++++ Excerpted data
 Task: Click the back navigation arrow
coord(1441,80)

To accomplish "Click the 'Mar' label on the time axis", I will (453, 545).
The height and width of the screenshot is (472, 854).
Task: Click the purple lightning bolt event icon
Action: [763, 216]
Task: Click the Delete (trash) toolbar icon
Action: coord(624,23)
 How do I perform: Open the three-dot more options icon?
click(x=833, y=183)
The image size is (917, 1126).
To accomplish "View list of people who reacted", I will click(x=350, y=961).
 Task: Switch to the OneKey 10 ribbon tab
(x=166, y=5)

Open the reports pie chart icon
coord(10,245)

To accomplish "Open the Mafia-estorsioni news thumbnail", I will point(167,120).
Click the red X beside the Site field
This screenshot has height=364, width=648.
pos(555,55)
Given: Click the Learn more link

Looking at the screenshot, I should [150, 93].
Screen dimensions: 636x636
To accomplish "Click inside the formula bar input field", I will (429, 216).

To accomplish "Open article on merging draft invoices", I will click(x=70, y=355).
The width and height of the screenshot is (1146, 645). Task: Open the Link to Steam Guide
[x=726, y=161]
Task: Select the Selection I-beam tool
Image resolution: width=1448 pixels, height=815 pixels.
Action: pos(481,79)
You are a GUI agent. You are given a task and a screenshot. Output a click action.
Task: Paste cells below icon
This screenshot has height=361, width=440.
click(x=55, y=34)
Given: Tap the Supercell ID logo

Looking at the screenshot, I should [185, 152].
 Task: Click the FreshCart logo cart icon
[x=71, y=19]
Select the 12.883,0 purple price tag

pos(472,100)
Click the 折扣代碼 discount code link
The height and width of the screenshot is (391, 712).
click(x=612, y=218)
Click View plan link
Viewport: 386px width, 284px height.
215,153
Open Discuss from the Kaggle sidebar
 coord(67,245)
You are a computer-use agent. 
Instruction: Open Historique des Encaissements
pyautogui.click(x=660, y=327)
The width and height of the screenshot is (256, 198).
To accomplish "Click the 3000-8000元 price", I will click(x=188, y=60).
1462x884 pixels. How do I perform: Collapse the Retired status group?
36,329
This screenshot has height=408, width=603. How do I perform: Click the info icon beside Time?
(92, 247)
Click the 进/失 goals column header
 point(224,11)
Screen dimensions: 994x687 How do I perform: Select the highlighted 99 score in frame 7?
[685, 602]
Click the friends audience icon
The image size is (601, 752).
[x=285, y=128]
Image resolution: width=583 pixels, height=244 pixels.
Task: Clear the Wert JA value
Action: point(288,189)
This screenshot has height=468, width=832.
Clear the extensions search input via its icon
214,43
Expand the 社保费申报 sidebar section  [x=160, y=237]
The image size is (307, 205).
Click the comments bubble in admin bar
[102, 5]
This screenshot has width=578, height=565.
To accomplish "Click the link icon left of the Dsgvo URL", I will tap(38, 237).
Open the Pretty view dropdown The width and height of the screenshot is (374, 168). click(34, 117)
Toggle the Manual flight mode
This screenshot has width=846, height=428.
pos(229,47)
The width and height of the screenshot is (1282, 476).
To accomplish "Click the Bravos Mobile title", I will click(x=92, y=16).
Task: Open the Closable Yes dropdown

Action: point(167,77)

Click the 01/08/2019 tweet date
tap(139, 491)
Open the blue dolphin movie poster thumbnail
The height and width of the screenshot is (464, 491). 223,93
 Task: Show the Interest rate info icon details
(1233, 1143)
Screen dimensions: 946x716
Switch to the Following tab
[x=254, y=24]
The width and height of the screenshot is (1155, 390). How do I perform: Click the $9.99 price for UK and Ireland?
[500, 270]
++++++++
Return all lines of the material that have "agent" in them.

You are a GUI agent. You are given a task and a screenshot. Output a click action.
You are a computer-use agent. 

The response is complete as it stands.